- Opening Delimiter -

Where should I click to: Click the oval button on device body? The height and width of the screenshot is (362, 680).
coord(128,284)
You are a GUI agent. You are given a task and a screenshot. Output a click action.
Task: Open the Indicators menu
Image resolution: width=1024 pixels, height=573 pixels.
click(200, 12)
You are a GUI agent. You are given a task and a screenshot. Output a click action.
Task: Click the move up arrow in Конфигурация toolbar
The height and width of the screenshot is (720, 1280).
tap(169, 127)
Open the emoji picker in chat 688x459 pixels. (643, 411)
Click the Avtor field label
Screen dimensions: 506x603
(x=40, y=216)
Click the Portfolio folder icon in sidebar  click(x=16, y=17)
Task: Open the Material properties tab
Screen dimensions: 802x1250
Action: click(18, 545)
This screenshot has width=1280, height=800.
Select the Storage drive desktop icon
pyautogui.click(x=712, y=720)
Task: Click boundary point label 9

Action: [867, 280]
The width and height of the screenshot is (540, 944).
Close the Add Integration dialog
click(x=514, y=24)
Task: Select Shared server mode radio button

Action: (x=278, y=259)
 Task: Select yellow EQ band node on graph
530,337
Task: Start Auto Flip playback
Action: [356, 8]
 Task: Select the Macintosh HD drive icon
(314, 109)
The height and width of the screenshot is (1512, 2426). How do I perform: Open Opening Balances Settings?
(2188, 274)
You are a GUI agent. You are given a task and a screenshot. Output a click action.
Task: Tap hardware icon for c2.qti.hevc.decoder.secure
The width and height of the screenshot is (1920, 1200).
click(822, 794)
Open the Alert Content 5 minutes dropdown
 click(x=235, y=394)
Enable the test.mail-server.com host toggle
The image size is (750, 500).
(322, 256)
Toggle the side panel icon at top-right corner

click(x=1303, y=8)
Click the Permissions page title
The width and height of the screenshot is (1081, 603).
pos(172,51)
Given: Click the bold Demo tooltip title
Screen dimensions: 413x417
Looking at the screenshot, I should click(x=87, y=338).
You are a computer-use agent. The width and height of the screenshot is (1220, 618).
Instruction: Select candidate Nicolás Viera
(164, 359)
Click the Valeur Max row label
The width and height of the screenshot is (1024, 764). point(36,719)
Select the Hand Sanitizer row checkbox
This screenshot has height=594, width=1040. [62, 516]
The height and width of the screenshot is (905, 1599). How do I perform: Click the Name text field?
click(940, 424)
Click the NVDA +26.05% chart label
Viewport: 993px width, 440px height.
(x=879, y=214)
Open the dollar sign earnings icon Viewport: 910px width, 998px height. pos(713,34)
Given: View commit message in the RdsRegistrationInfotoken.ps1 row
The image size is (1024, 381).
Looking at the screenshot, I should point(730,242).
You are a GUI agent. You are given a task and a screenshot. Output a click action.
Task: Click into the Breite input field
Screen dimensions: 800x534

- Closing Delimiter -

## Exercise requirements:
Exact repetition is required: return every record shown above.

## Solution to the exercise:
Where should I click to: Click the oval button on device body? The height and width of the screenshot is (362, 680).
coord(128,284)
You are a GUI agent. You are given a task and a screenshot. Output a click action.
Task: Open the Indicators menu
Image resolution: width=1024 pixels, height=573 pixels.
click(200, 12)
You are a GUI agent. You are given a task and a screenshot. Output a click action.
Task: Click the move up arrow in Конфигурация toolbar
The height and width of the screenshot is (720, 1280).
tap(169, 127)
Open the emoji picker in chat 688x459 pixels. (643, 411)
Click the Avtor field label
Screen dimensions: 506x603
(x=40, y=216)
Click the Portfolio folder icon in sidebar  click(x=16, y=17)
Task: Open the Material properties tab
Screen dimensions: 802x1250
Action: click(18, 545)
This screenshot has width=1280, height=800.
Select the Storage drive desktop icon
pyautogui.click(x=712, y=720)
Task: Click boundary point label 9

Action: [867, 280]
The width and height of the screenshot is (540, 944).
Close the Add Integration dialog
click(x=514, y=24)
Task: Select Shared server mode radio button

Action: (x=278, y=259)
 Task: Select yellow EQ band node on graph
530,337
Task: Start Auto Flip playback
Action: [356, 8]
 Task: Select the Macintosh HD drive icon
(314, 109)
The height and width of the screenshot is (1512, 2426). How do I perform: Open Opening Balances Settings?
(2188, 274)
You are a GUI agent. You are given a task and a screenshot. Output a click action.
Task: Tap hardware icon for c2.qti.hevc.decoder.secure
The width and height of the screenshot is (1920, 1200).
click(822, 794)
Open the Alert Content 5 minutes dropdown
 click(x=235, y=394)
Enable the test.mail-server.com host toggle
The image size is (750, 500).
(322, 256)
Toggle the side panel icon at top-right corner

click(x=1303, y=8)
Click the Permissions page title
The width and height of the screenshot is (1081, 603).
pos(172,51)
Given: Click the bold Demo tooltip title
Screen dimensions: 413x417
Looking at the screenshot, I should click(x=87, y=338).
You are a computer-use agent. The width and height of the screenshot is (1220, 618).
Instruction: Select candidate Nicolás Viera
(164, 359)
Click the Valeur Max row label
The width and height of the screenshot is (1024, 764). point(36,719)
Select the Hand Sanitizer row checkbox
This screenshot has height=594, width=1040. [62, 516]
The height and width of the screenshot is (905, 1599). How do I perform: Click the Name text field?
click(940, 424)
Click the NVDA +26.05% chart label
Viewport: 993px width, 440px height.
(x=879, y=214)
Open the dollar sign earnings icon Viewport: 910px width, 998px height. pos(713,34)
Given: View commit message in the RdsRegistrationInfotoken.ps1 row
The image size is (1024, 381).
Looking at the screenshot, I should point(730,242).
You are a GUI agent. You are given a task and a screenshot. Output a click action.
Task: Click into the Breite input field
Screen dimensions: 800x534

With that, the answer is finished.